É preciso tomar medidas que aliviem o sofrimento das famílias mais desprotegidas, que preservem as empresas viáveis e que mantenham os empregos para que a economia possa recuperar rapidamente quando a epidemia passar. Na Alemanha, o programa Kurzarbeit (“trabalho curto”) permite às empresas reduzirem as horas de trabalho dos seus trabalhadores. O estado dá uma compensação parcial aos trabalhadores que sofreram redução nas horas de trabalho e rendimento. Ao incentivar as empresas a não despedirem os seus trabalhadores o programa permitiu à Alemanha recuperar rapidamente em 2010 e 2011. Este programa foi revisto e adaptado para a situação actual.

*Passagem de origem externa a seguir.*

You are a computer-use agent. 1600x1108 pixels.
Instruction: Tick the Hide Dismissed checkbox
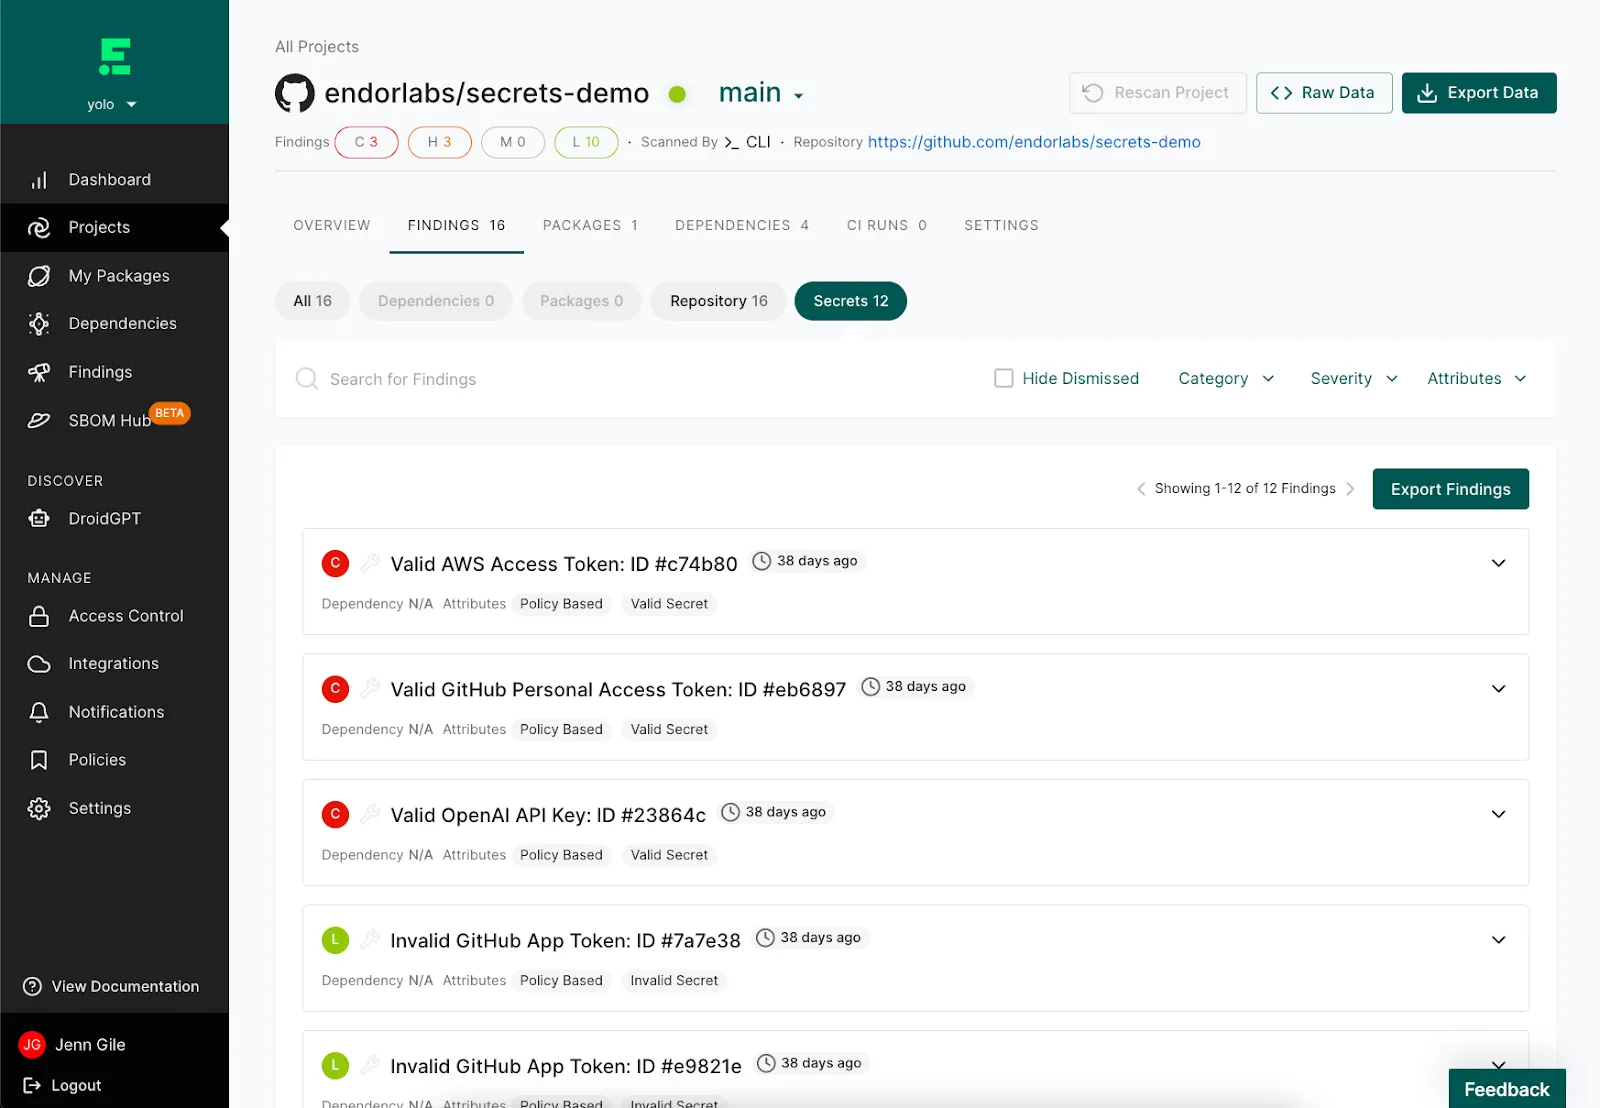[x=1004, y=378]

Portugal ainda tem muitas feridas abertas na economia pelos tempos da crise de 2008 e da troika. Tem também níveis de dívida, pública e privada, muito elevados. Qual é que acha que será o impacto da epidemia na economia portuguesa?
Portugal tem pouca capacidade orçamental, por isso é preciso ser cuidadoso. Mas há algum espaço de manobra desde que o Banco Central Europeu (BCE) esteja disponível para comprar dívida portuguesa. A prudência na gestão da dívida durante expansões é importante para termos espaço de manobra nas recessões.

O Governo já anunciou uma série de medidas de apoio às famílias, desempregados, recibos verdes, empresários, etc. Desde moratórias para empréstimos a isenções de pagamentos de rendas, emissão de dívida e regras para layoff simplificados, entre outras acções. É isto que é preciso? Devia-se ir mais longe ou, pelo contrário, ter mais prudência no que diz respeito ao aumento do nível de endividamento?
É um balanço delicado entre aliviar o presente e sobrecarregar o país com dívidas a pagar no futuro. Portugal, tal como outros países, está a navegar à vista. Se a situação económica piorar vai ser preciso tomar mais medidas mesmo que isso signifique um endividamento maior, porque é preciso preservar a capacidade produtiva do país.

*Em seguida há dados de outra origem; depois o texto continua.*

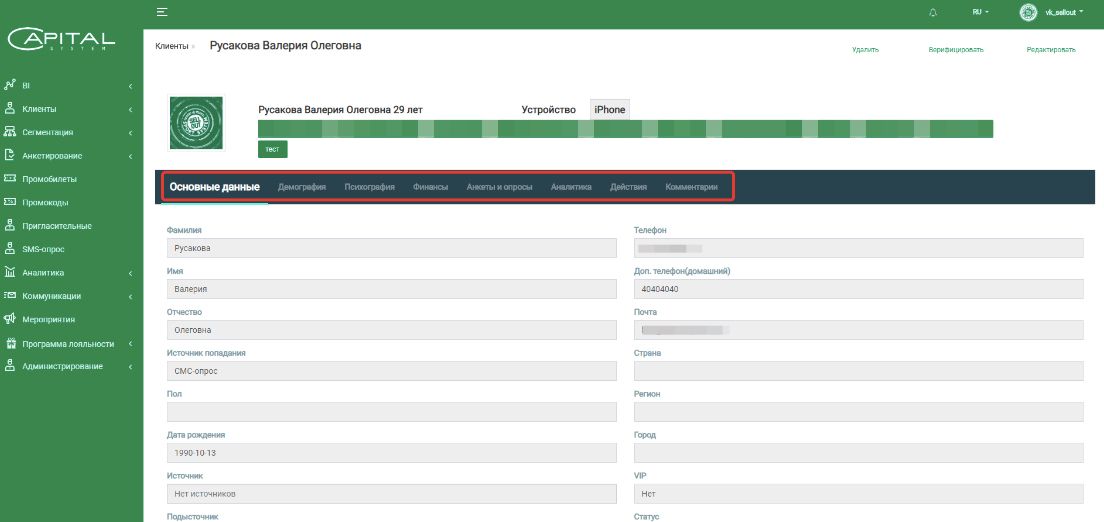Open the RU language dropdown

click(980, 12)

Uma parte importante das medidas consiste na concessão de crédito às empresas ou o adiamento de despesas para os particulares. Não se estará apenas a adiar uma factura?
O acesso ao crédito é muito importante porque ajuda a evitar que empresas viáveis vão à falência. Há infelizmente empresas que deixaram de ser viáveis e a essas o crédito não vai ajudar.

Quanto tempo vai ser preciso para nos recompormos disto tudo. Este tipo de crises deixa cicatrizes na economia no longo prazo?
Tudo depende da duração da crise. Se amanhã for descoberto um tratamento eficaz as cicatrizes vão ser pequenas. Muitos países vão acabar mais endividados e com economias mais fracas porque perderam empresas e empregos durante a epidemia. Há também mudanças de comportamento que provavelmente vêm para ficar: mais comércio electrónico e telemedicina, mais reuniões por videoconferência e ensino online, mais automação e menos outsourcing [subcontratação].

Na Europa, o debate económico tem estado centrado nos chamados “coronabonds”. Acha que avançar para a mutualização de dívida é essencial para evitar o risco de uma nova fragmentação na zona euro?
Como sempre esta é uma questão política. Mas a mutualização permite partilhar o risco de um choque comum de forma a que a retoma seja mais robusta e que a circulação de pessoas na Europa possa recuperar mais rapidamente. Essa circulação é muito importante para Portugal dada a importância do turismo na nossa economia.

Um dos cenários que estará a trabalhar agora passa por “ir libertando” os sobreviventes da covid-19, os seja, as pessoas que foram infectadas e recuperaram. A Alemanha avançou recentemente com essa ideia consistindo numa espécie de “certificado de imunidade” que permitia o regresso à vida “normal”. Acha que essa é uma possível e boa solução? O regresso destas pessoas pode ter um efeito de alívio na economia?
Acho que se tem que evoluir rapidamente para estas soluções de smart containment, em que as pessoas imunes podem trabalhar e circular livremente. Para implementar esta solução é preciso ter a capacidade de fazer testes de imunidade em grande escala.